Diehard Sandra Bernhard fans can usually pinpoint when it was they were first smitten, because encountering the singular actress/comedian/singer/storyteller was just that kind of life-altering event. Here was a blatantly complicated woman putting a stake in the heart of the lie that a woman couldn't be funny – make that tear-inducingly hilarious – and unconventionally gorgeous without also being self-deprecating, proving that she could turn her scathing wit outward toward more deserving targets, for whom she showed no mercy. At the same time, she was and remains sexy, goofy, brainy, and – all without losing her edge. That she hasn't lost a step in that regard makes her unusual in the entertainment world; that she's bringing the whole package back to Austin is pee-in-the-pants exciting. In anticipation of that event, she spoke with us by telephone from her New York City home.

Austin Chronicle: Lately, I've been following you on Twitter, which seems like a medium that's really made for you.

Sandra Bernhard: Yeah, it really is. I've really been enjoying it, because I think in those little bursts of ideas, and then I move on to the next one. So it's fun when I can kind of just throw it down and share where I'm at in that moment. It's the perfect medium for that.

AC: It reminds me a little of parts of your stage shows.

SB: Yeah, it is. They're very stream of consciousness.

AC: How would you say your work has changed over time?

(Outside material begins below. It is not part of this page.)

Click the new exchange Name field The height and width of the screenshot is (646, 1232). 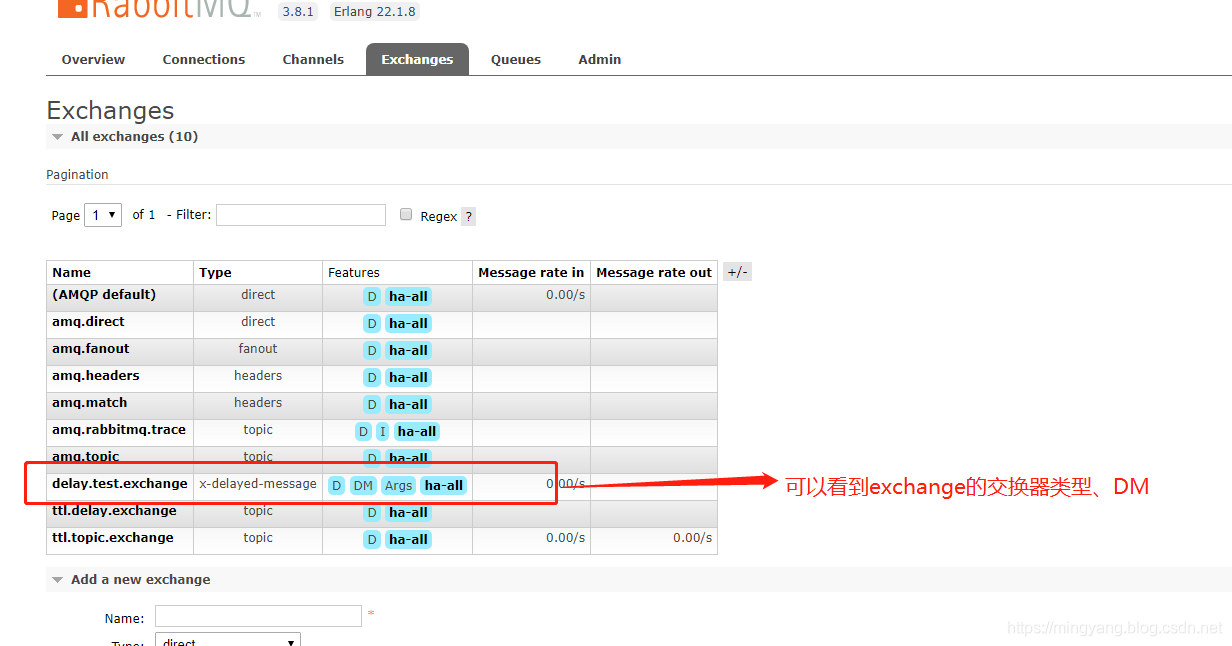258,616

SB: I think I've gotten a lot more introspective. I think I know myself better. I think I have a firmer grip on who I am, on the essence of who I am. I think between the time you start your career – I started when I was 19 – until for me, when I had my daughter, I was a little bit looser and more freewheeling. I didn't have to take stock as much as I do now. I think all the cumulative experiences I've had over the years started to jell. I feel like when I'm onstage, it's a calmer me. That has nothing to do with the energy I put into my shows, but just in terms of being able to access things in terms of being an actress and a performer, I think I have more availability to a variety of emotions now than I did 10, 15, 20 years ago.

AC: I noticed you threw in some Catskills-type schtick the last couple of times I saw you. Is that conscious?

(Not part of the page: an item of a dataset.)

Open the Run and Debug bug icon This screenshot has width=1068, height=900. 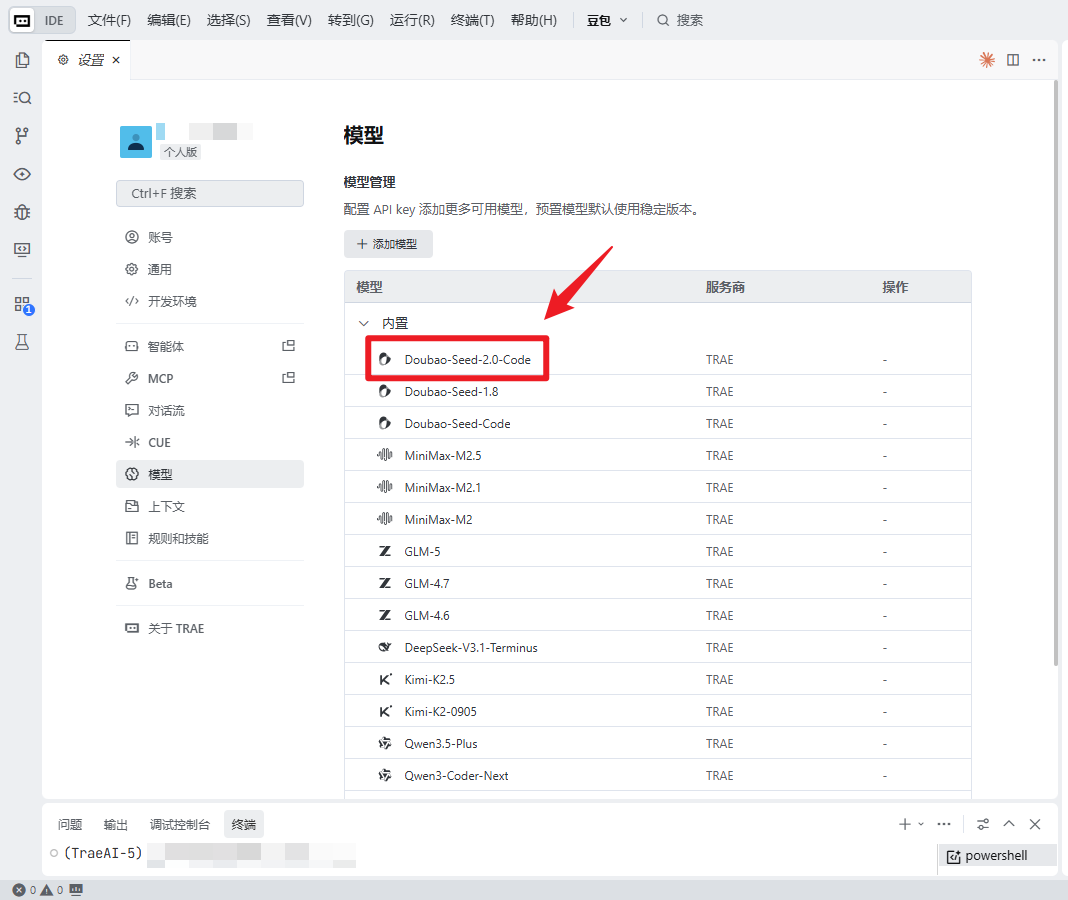tap(22, 211)
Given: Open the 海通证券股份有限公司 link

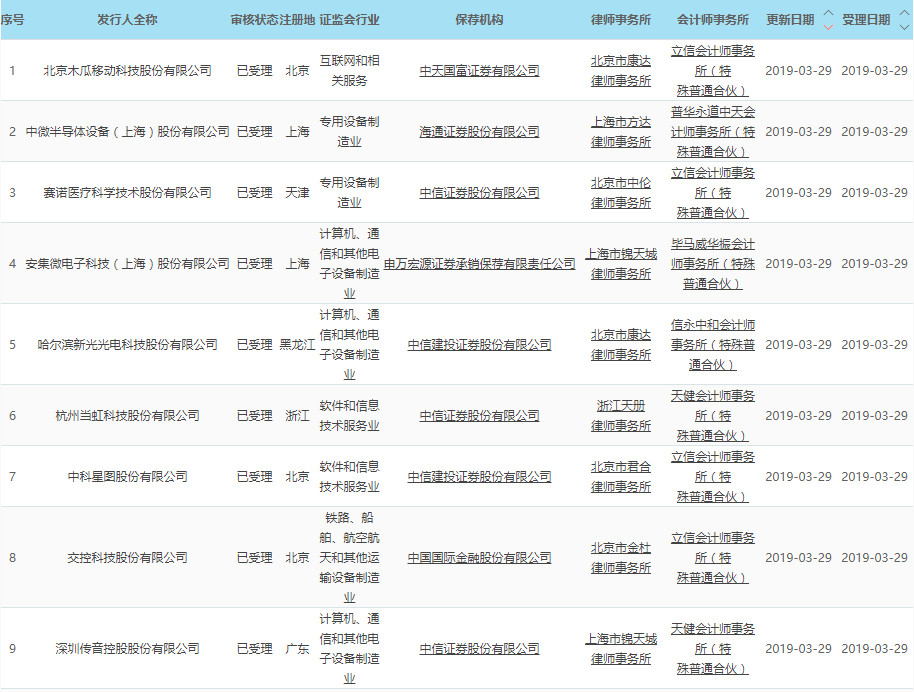Looking at the screenshot, I should (x=479, y=132).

SB: [Laughs.] I think it's fun. Everybody's so cynical now and such a know-it-all and a smartass, so I like to break it up with some old-school, Borscht Belt relief. Although obviously it's tongue in cheek. It's fun just to bring people up. My work has always been layered with irony. You know, it's a lasagne of irony. One layer's cheese, one's irony, one's vegetables, and then there's irony again. I really like to also uplift, entertain, and engage people. You can't be all jaded for two hours – that's just not interesting. I bring along so much history and things that have influenced me or things I grew up around or things my grandparents talked about. I'm like a sponge: I'm going to squeeze it all out onstage. I'm full of metaphors today.

AC: How do you know Kathy Valentine?

SB: I'm friends with the Go-Go's from many years back, and we kind of just stayed in touch over the years. We kind of got reconnected on Twitter.

AC: Yeah, you and Kathy Valentine and Roseanne Cash seem to have some sort of chummy, girlfriendy thing going.

SB: Yeah, we're a triumvirate. A recent triumvirate. Obviously, they're both incredibly talented and really nice ladies. Very solid.

AC: I enjoy being a voyeur in that.

SB: That's what's nice about Twitter, too, is that there's a few regulars who always write to me and then there's all the others out there that you imagine that, hopefully, are enjoying the exchange.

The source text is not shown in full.